It goes on and on. Villains like David Morrissey's Governor or Andrew West's Gareth are utterly terrifying. The enigmatic Morgan played by Lennie James is easy to cheer for (especially when he becomes a martial arts fueled asskicker himself), and newer characters like Ross Marquand's Aaron make you want to trust them despite being betrayed by so many characters before.

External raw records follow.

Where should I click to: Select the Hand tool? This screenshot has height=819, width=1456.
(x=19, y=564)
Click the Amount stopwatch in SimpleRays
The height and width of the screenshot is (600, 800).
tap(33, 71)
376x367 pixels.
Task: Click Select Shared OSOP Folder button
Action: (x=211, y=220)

When these characters feel loss and despair, the viewer feels it – that could sound like a bad thing, but the way the show plays it works well, and the way the actors portray the events works even better. Glimpses of real love, of playful childhood moments, of something so simple as a couple of friends having a drink and actually smiling in a world where, as Hershel said, "you walk outside, you risk your life," are so instantly precious, and help to revive your heart as you watch just as much as it revives those characters.

The Final Word

The Walking Dead is about hope. The Walking Dead is about perseverance when hope is lost. The Walking Dead is about the zombie apocalypse. The Walking Dead is about survival. The Walking Dead is about morality. The Walking Dead is about humanity. The Walking Dead is about base emotion. The Walking Dead is about conflict. The Walking Dead is about the power of coming together. Every one of these is true, and could be argued as the most important thing to keep in mind when watching this show. And that's why The Walking Dead is the best comic book show on TV.

The Walking Dead returns in October.